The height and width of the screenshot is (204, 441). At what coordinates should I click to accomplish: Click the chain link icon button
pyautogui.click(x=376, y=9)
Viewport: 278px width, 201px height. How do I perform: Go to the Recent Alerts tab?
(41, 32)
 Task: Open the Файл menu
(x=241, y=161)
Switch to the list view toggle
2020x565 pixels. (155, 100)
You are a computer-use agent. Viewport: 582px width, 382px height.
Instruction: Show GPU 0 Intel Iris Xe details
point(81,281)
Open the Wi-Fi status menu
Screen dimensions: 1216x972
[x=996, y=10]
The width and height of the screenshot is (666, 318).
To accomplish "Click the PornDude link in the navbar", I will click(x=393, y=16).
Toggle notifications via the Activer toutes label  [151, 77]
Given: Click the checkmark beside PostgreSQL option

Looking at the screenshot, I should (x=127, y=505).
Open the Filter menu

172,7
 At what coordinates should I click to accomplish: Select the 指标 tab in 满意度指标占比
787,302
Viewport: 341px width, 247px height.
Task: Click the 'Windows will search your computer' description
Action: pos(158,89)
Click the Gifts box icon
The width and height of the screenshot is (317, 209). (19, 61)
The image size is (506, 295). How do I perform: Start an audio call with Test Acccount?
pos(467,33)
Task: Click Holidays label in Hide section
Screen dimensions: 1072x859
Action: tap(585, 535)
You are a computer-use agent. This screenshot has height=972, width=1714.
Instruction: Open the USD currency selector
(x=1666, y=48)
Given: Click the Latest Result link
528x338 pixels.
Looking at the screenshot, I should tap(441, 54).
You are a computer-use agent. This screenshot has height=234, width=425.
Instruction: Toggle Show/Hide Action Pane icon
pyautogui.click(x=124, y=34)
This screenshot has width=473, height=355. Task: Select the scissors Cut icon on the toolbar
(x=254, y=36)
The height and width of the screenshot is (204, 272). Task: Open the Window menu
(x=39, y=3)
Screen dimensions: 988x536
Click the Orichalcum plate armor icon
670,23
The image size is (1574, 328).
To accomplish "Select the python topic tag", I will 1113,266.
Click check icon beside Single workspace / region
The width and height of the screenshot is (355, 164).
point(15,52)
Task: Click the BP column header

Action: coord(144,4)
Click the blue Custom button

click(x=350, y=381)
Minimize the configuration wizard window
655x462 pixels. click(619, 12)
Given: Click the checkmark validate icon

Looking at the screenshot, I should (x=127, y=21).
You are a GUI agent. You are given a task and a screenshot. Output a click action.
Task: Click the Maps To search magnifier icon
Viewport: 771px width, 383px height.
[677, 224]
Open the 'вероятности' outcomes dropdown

- _What is being asked_
Copy each line of the data that includes the word "label".

- _Task solution_
Toggle notifications via the Activer toutes label  [151, 77]
Task: Click Holidays label in Hide section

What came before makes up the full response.